In one trial, we had:
- Cotton-Soybeans-Cotton-Cotton-Cotton-Peanuts (5430 lbs/acre)
- Cotton-Cotton-Cotton-Cotton-Cotton-Peanuts (5730 lbs/acre)
In this case, the previous year with soybeans resulted in peanut yields that were 5% lower.
In a second trial, we had:
- Corn-Peanut-Corn-Corn-Peanut (5700 lbs/acre)
- Peanut-Corn-Peanut-Corn-Peanut (4630 lbs/acre)
- Corn-Peanut-Soybean-Corn-Peanut (5210 lbs/acre)
Peanut yield in rotation 2 is 19% lower than yield in rotation 1.
Peanut yield is rotation 3 is 9% lower than yield in rotation 1.
I suspect a rotation of Peanut-Corn-Soybean-Peanut (discussed by the grower) would be somewhere between 9 and 19%, considerably higher than my 5% estimate.

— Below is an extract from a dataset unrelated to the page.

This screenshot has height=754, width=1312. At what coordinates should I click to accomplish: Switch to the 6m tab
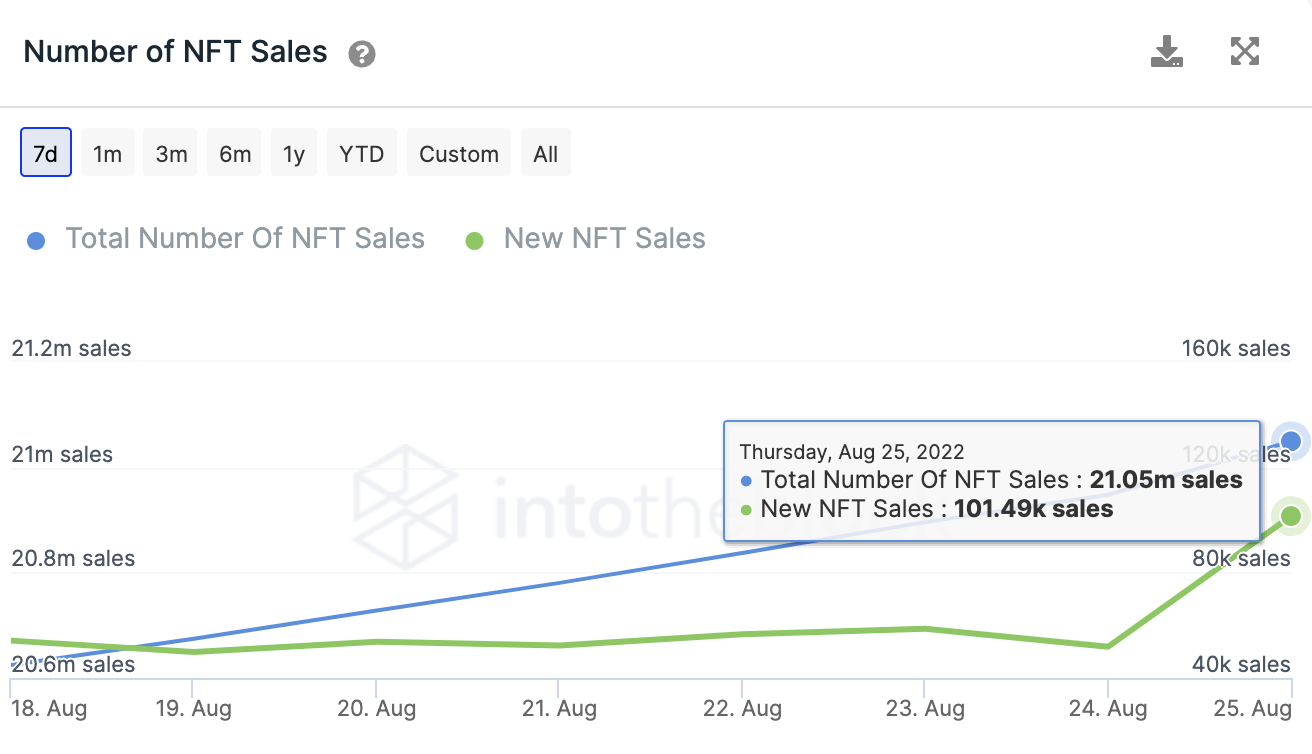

But, as we know, the financial constraints and marketing opportunities dictate crop sequences more than the biology of the rotation. This makes perfect sense. I had a somewhat similar question from a farmer going into 2025, but the context was different. In that case, the farmer was looking at planting more peanuts because the price for peanuts was more reasonable. The farmer was shortening a very good rotation down to just two years of a good rotation crop. The real question was whether fumigation could make up the difference in reducing the rotation sequence. My answer was that it would help some, but in the long run, the less-than-ideal rotation, even for a short period, will eventually manifest itself in some negative way. But we have to get through the short term to even have to chance to address the long term ramifications.